What is The New Yorker? I know it’s a great magazine and that it’s a tremendous source of pleasure in my life. But what exactly is it? This blog’s premise is that The New Yorker is a work of art, as worthy of comment and analysis as, say, Keats’s “Ode on a Grecian Urn.” Each week I review one or more aspects of the magazine’s latest issue. I suppose it’s possible to describe and analyze an entire issue, but I prefer to keep my reviews brief, and so I usually focus on just one or two pieces, to explore in each the signature style of its author. A piece by Nick Paumgarten is not like a piece by Jill Lepore, and neither is like a piece by Ian Frazier. One could not mistake Collins for Seabrook, or Bilger for Goldfield, or Mogelson for Kolbert. Each has found a style, and it is that style that I respond to as I read, and want to understand and describe.

Saturday, February 15, 2020

February 10, 2020 Issue


Two of my favorite dishes – lasagna and tiramisu – figure in Hannah Goldfield’s excellent “Tables For Two: Leo,” in this week’s issue. Of lasagna, she writes,

At Leo, you can order a gorgeous slab of it: pillowy layers of thin noodles, stretchy provola cheese, and bright, tart marinara, with a bit of bite from crackly edges and the finely chopped blanched kale folded into the sauce. 

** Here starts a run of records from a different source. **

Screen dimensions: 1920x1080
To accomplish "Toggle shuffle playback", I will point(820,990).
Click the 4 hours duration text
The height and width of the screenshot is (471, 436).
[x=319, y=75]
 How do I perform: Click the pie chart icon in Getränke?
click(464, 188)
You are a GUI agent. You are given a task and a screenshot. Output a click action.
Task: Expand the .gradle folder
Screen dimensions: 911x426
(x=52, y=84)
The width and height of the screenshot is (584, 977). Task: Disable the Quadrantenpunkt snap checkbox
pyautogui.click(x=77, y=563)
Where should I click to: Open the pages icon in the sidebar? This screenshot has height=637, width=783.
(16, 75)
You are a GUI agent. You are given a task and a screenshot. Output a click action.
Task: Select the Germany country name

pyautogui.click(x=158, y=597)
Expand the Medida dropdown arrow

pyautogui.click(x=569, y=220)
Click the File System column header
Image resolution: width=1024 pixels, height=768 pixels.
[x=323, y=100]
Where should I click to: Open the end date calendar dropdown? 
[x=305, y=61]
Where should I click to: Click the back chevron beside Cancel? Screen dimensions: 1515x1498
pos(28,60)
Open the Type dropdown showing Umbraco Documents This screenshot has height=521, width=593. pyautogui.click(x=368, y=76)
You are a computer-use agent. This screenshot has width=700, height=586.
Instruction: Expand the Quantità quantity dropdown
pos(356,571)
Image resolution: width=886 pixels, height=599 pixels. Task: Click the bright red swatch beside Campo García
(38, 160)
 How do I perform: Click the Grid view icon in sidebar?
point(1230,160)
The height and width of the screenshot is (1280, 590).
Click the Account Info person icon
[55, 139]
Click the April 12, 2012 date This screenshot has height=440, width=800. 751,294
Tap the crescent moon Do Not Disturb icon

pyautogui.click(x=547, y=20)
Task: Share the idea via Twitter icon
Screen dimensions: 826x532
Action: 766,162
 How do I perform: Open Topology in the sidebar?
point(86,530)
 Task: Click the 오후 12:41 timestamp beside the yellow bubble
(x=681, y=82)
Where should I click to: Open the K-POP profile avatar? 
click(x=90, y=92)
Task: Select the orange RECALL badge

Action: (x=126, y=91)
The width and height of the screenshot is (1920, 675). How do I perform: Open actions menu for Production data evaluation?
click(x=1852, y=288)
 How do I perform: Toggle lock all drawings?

Mm, I’ll have a slice of that, please. As for tiramisu, Goldfield writes two descriptions, one of a tiramisu that she associates with “the kind of red-sauce joint whose charmingly chintzy atmosphere is more alluring than its food”:

It seemed too often to be a stodgy, compacted mass of ladyfingers and mascarpone cream, chalky with cocoa powder and flavorless but for blunt hits of Marsala wine and coffee, as if it were trying to sober itself up.

And the other is a description of Leo’s tiramisu:

Leo’s version comes in a fluted glass tumbler that showcases its appealingly messy striations, as spoonable as pudding. Vanilla angel-food sheet cake is soaked in espresso and a soft spike of rum and amaro. The finished trifle is showered in delicate curls of Askinosie chocolate, and each creamy bite bears an unmistakable vein of salt. 

Goldfield is a master of carnal writing. I devour it.